“That shows that the climax of London’s book relating to the Yeehats is straight from the shoulder, doesn’t it?” Jack wound up.
“That part about the Yeehats is all right but how about the gold? Because a tribe of Indians called the Yeehats lived up there doesn’t say that pioneer prospectors actually found the nuggets, got it, piled it up in sacks ready to bring back where they could spend it and then were killed off by the Indians. Mind you, Jack, I’m not sayin’ as how it couldn’t have happened but I’m only sayin’ as how I’d like to know for sure afore we goes, see?”
“Well first of all there’s the Yeehats—” Jack began to explain all over again.
“That part about the Yeehats is all O.K.; there’s no blinkin’ at facts. No one I’ll say, no not even a bookmaker could think up such an outlandish name as Yeehat even to splice it to a redskin for a name, but any one who couldn’t think about gold in chunks would be lonesome if he had a brain,” argued Bill.

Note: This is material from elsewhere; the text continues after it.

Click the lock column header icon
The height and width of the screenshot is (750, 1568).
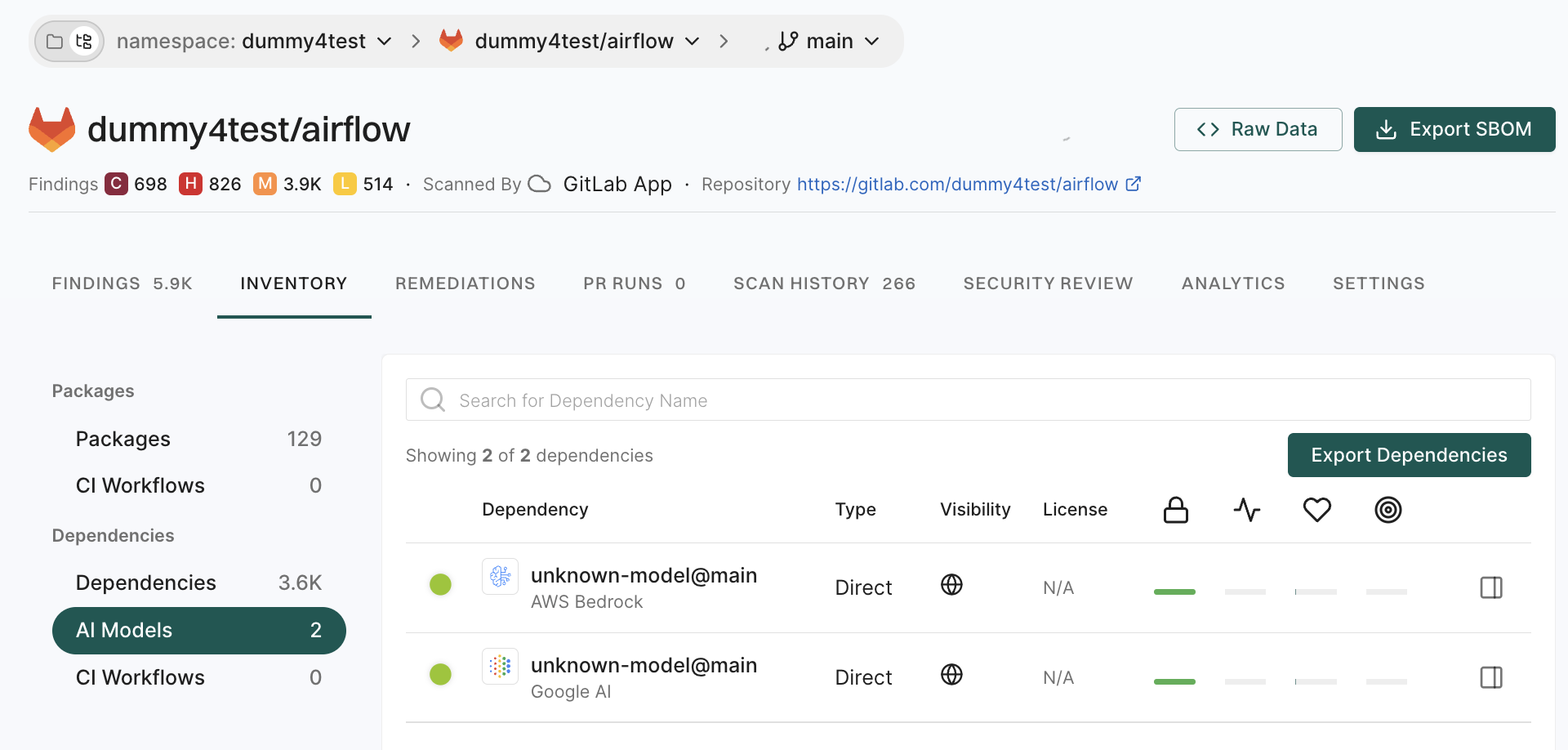click(x=1175, y=509)
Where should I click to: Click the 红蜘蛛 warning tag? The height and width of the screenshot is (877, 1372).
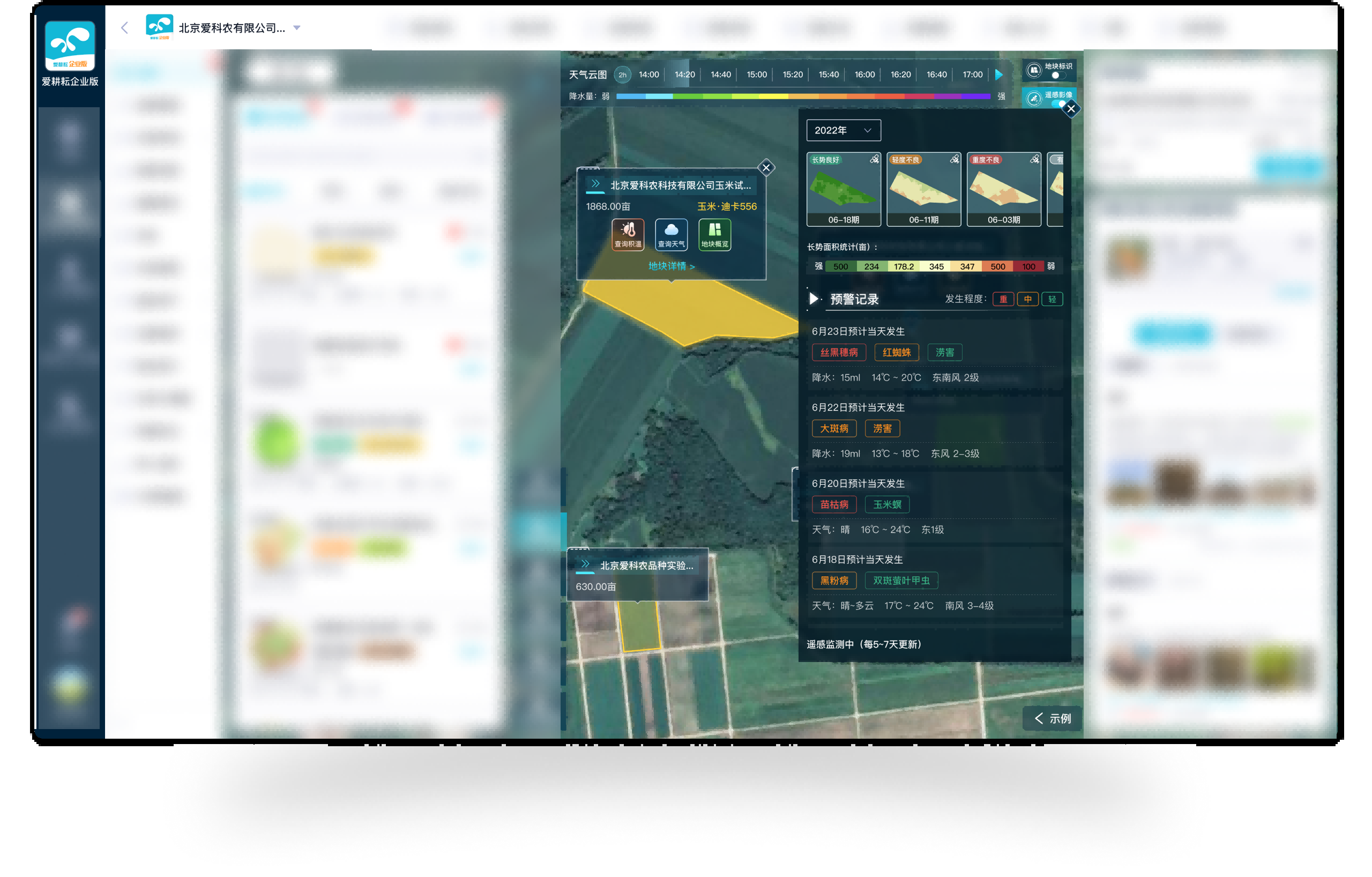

“Wait a minute, wait a minute,” called out Jack. “First of all never call a man who writes books a bookmaker. A man who puts his pen to paper and writes down various things for other folks to read is a maker of books while a man that takes bets at a race track is a bookmaker. Now don’t get these two professions mixed up again.”
“The trouble with you, Jack, is that you can’t see the woods because o’ the trees, as you used to tell me down in Mexico when I picked you up on some point that didn’t have anything to do with the case. What’s the diff I’d like to know, whether he was a maker o’ books as you calls him or a bookmaker as I calls him. Well go on with your ratkillin’.”
“What I was going to say when you sidetracked me was that when a writer writes a book every idea that goes into it really comes from some outside source and consequently all this stuff that we call inspiration and imagination is more or less bunk. This being true, I hold that what London wrote about the prospectors, the gold they found, the moosehide sacks of it they piled up and the Yeehats, were not just mere fleeting fancies which were conjured up in his brain to serve his purpose for the story but hard and fast facts that he had heard about when he was up above there in Alaska.”
“I knows what you say and I guess I knows what you’re talking about, but as against the book that tells about the Yeehats and the sacks o’ gold in the land where the rainbow ends give me the straight tip on the di-am-onds that Jack Heaton got from the cannibal princess where the rainbow begins,” plugged in Bill, still bent on the diamond project.
“Don’t you see, Bill, it will take a mint of money to outfit that diamond hunting expedition—why, we’d have to take a small army with us to cope with those Amazonian savages while as I told you before they’re all Christianized, peace-loving folks in the far north—too cold to be anything else. Why, we couldn’t begin to finance this diamond proposition between us even if we put every dollar we have to our names in it,” Jack drove his argument home and he could see that the force of his logic and oratory was beginning to have the desired effect on his hard-headed pal.
“Couldn’t you get the directors of the American Consolidated Oil Company to take a flyer and back us in the di-am-ond venture,” further persisted Bill.